After a Friday evening casting flies across the gentle, clear waters of the Green River as ospreys soared overhead, Saturday with my family and friends I floated down the first stage of the Green River from Flaming Gorge dam to the prosaically-named Little Hole. We went through deceivingly-simple rapids that threatened, in one case, to sink us, all the while gazing up at the majestic red-rock cliffs.
My friend caught two beautiful german brown trout and that night I cooked them over coals with no more than a little white wine, lime slices, rock salt and pepper, the smoke rising up through the nearby pines beneath a night sky incandescent with stars. The freshness of the meat, its tenderness, was beyond words.
That we caught fish surprised me, given how the river was inundated with rafts of screaming teens and ebullient adults spraying each other with water guns. "Do ya think I'm a sexy beast?" one larger-than-life individual bellowed from a raft.
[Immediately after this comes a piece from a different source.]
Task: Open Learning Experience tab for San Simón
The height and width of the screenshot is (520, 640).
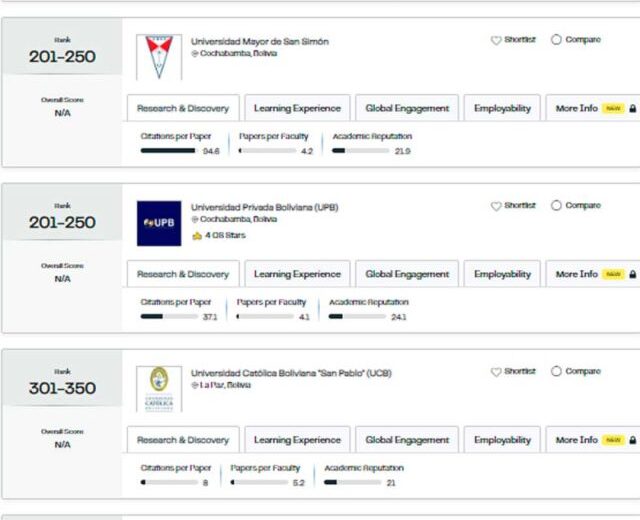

When we were unpacking our rafts at Little Hole, "sexy beast" was standing in front of a car, legs astraddle, hand on his hip. I couldn't work out what he was doing at first, or why the driver - presumably a friend of "sexy beast" - was repeatedly honking his horn while his female passenger stared fixedly ahead. It was only when "sexy beast" shifted position that I realised he was urinating on the car's fender.